Art sans frontiers
I cycled over to Oxton this morning to see an exhibition which the Williamson Art Gallery is running jointly with the National Museum in Gdansk. On my way through Birkenhead Park I bumped into my friends Mel and Amanda who were also out for a bike ride, so the three of us ended up going to the Gallery together, which made it all the more fun.
The exhibition was of the work of Alfred Lipczinski (1876 - 1974) a Polish-German (the Prussian empire meant that borders got a bit 'confused'...) who fled to Liverpool following a 'spot of bother' over his National Service, lived in a squat and became part of the local bohemian art set. He studied at Liverpool Art School under Augustus John and was beginning to make a name for himself when the First World War loomed. As a 'German' living a rather unconventional lifestyle in the UK he was considered a bit suspect at the time and so he was interned, first in Chester, then the Isle of Man and finally in London before being deported to Danzig (Gdansk) Free State, where he spent the rest of his life.

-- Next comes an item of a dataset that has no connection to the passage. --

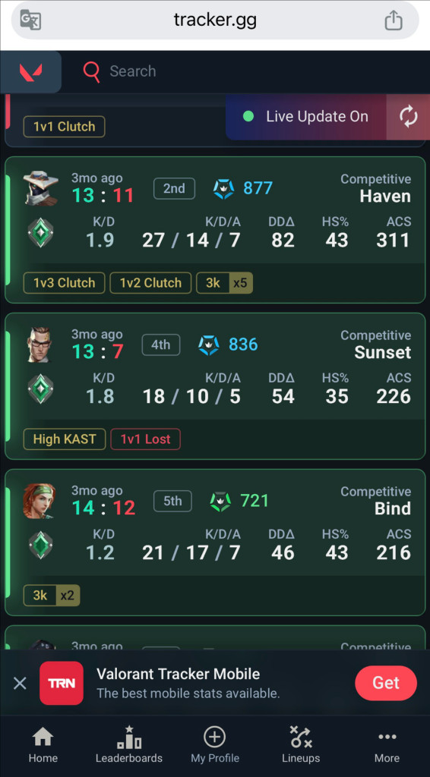Open the Lineups tab

301,745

Lipczinski's story interests me in particular for two reasons, firstly because one of my great, great grandfathers, Hermann Leibstein, also came from that part of Europe where the national boundaries have changed many times over the years - variously part of Poland/Germany/the USSR/Ukraine as far as I can understand it... and secondly because a great grandfather from another branch of my family, Friedrich Kopp, was also interned in wartime because he was German-born. I think he was put in a camp on the Isle of Man too...
The exhibition included some great paintings and drawings from throughout Lipczinski's life. I enjoyed it very much and left feeling somehow closer to the ancestors I never had the chance to meet.